L’arrivo al sito è un momento intenso. Già all’ingresso, il visitatore è accolto da un inquietante rintocco di acciaio, il suono delle sbarre delle celle che risuona come una campana di disperazione. Questo suono accompagna il primo impatto con l’ex penitenziario, il cui recupero è stato affidato alla Farm Cultural Park, un progetto noto per la rigenerazione di luoghi in disuso attraverso l’arte contemporanea.

Varcando la soglia, il visitatore si imbatte in un’installazione che affronta la tragica situazione del popolo palestinese, intitolata “Non lascerò mai la mia casa VIVO”. Questa opera è preceduta da tre gigantesche fotografie che documentano gli insediamenti arabo-israeliani in Palestina, dalla Nakba fino ai giorni nostri.

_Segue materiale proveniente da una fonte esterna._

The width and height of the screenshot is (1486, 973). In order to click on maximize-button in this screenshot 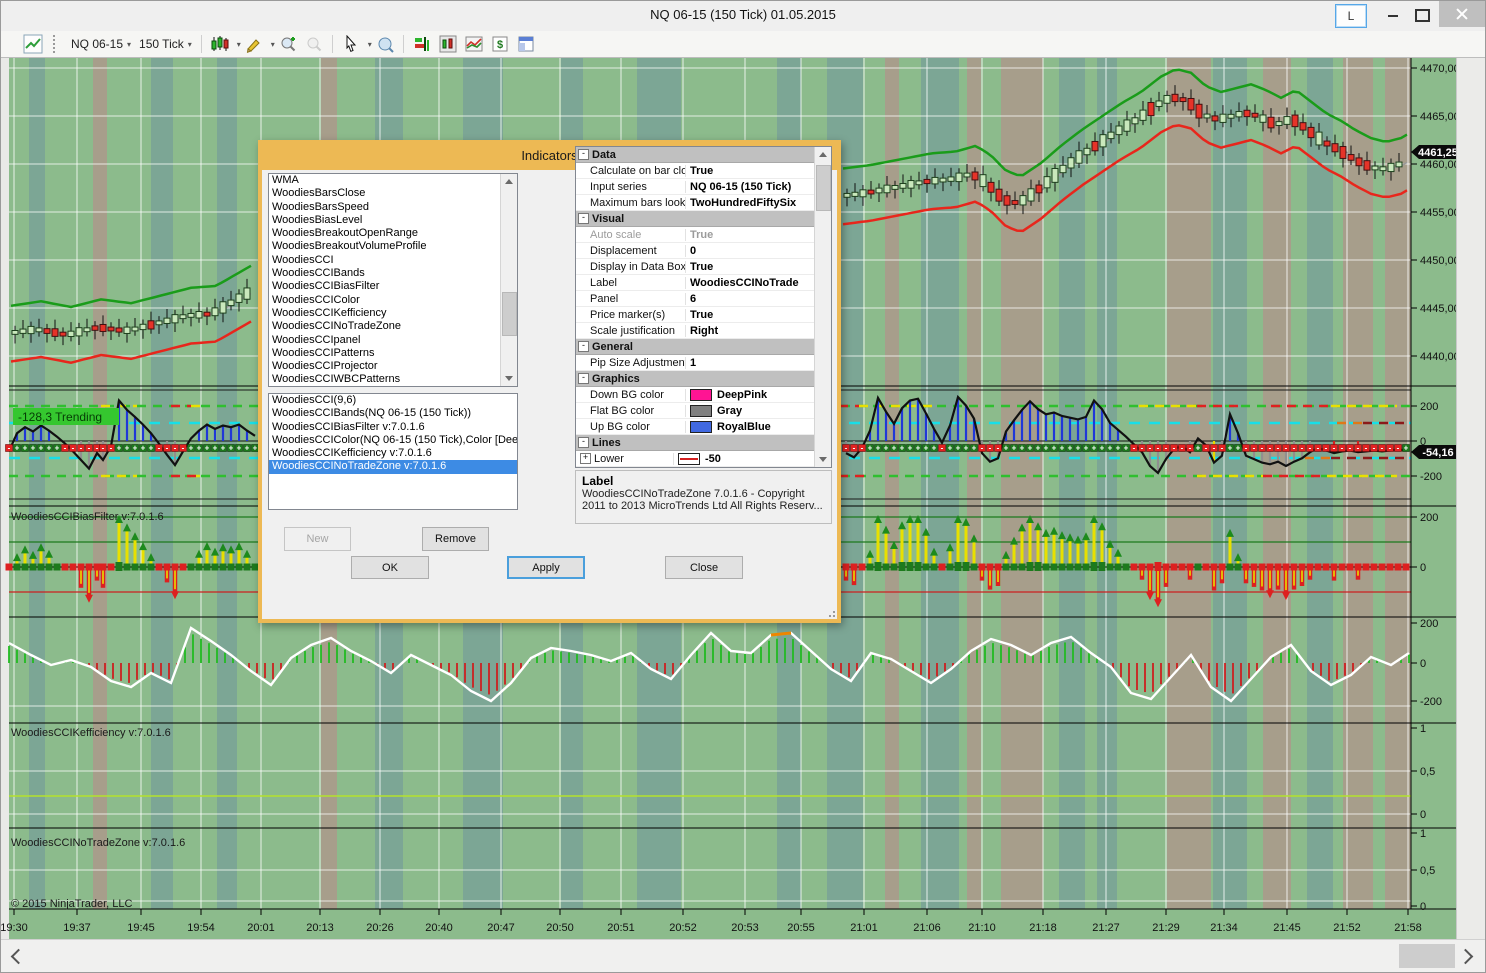, I will do `click(1421, 14)`.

All’interno di una cella, le immagini di Nazareth mostrano un confronto tra passato e presente, mentre un’altra cella è dominata da un labirinto di mattoni, opera dei palestinesi Raza Zoubi Zeidani e Daher Zeidani, che invita alla riflessione sull’isolamento e sulla ricerca della libertà.

Un contrasto poetico

L’ex cortile dell’ora d’aria, ora trasformato in uno spazio sereno, ospita una vasca d’acqua che riflette il cielo, creando un contrasto poetico con la storia di detenzione delle sue mura. La ristrutturazione ha permesso di integrare nuovi elementi, come una foresta urbana che si avvolge attorno a un antico portale barocco, simbolo di una nuova vita che emerge da un passato difficile. In questo contesto, i padiglioni di Countless Cities – La Biennale delle Città del Mondo, dedicati a Nazareth, Medellin e Haiti, celebrano la creatività giovanile, offrendo uno spazio di dialogo e confronto.

Questo progetto è stato concepito da Andrea Bartoli e Florinda Sajeva, fondatori della Farm di Favara, che ha riqualificato sette cortili abbandonati nel centro storico di Favara, rendendoli vivaci e colorati. L’iniziativa di Agrigento 2025, realizzata in collaborazione con il Comune, il Parco della Valle dei Templi e la Soprintendenza dei Beni Culturali, non si limita a un singolo evento, ma guarda al futuro del territorio, promuovendo la manutenzione di aree verdi e il recupero delle “incompiute” siciliane, come l’ex auditorium di Aragona.

Valorizzazione della biodiversità

Un altro progetto di particolare rilevanza è Diodoros, dedicato alla valorizzazione della biodiversità presente nel Parco Archeologico e Paesaggistico della Valle dei Templi, patrimonio dell’UNESCO. Il nome Diodoros rende omaggio a Diodoro Siculo, lo storico greco originario di Agyrion, noto per la sua opera “Biblioteca Historica”. Attraverso un accordo, terreni demaniali all’interno del Parco, privi di scavi archeologici, sono affidati a imprese di alto profilo produttivo, impegnate nella custodia e nella conservazione del patrimonio arboreo.

In occasione di Agrigento Capitale della Cultura, Casa Diodoros, situata in un casale ristrutturato nei pressi del Tempio della Concordia, si trasforma in un punto di incontro dinamico. Ogni venerdì, questo spazio accoglie produttori agricoli, turisti e membri della comunità locale, offrendo laboratori interattivi e narrazioni culturali guidate da archeologi ed esperti. Si intrecciano così biodiversità e patrimonio storico, creando un dialogo fertile tra passato e presente, tra cultura e natura.

La rinascita dell’ex carcere di San Vito rappresenta un simbolo di speranza e resilienza per Agrigento e l’intera Sicilia. Dimostra come sia possibile trasformare luoghi di sofferenza in spazi di creatività, dialogo e innovazione culturale. La sfida di rivitalizzare il territorio si unisce all’impegno di preservare la memoria storica, rendendo il passato una fonte di ispirazione per il futuro. La trasformazione di questo carcere in un centro culturale è un esempio di come l’arte e la cultura possano giocare un ruolo fondamentale nella riqualificazione degli spazi e nella costruzione di comunità più coese e inclusive.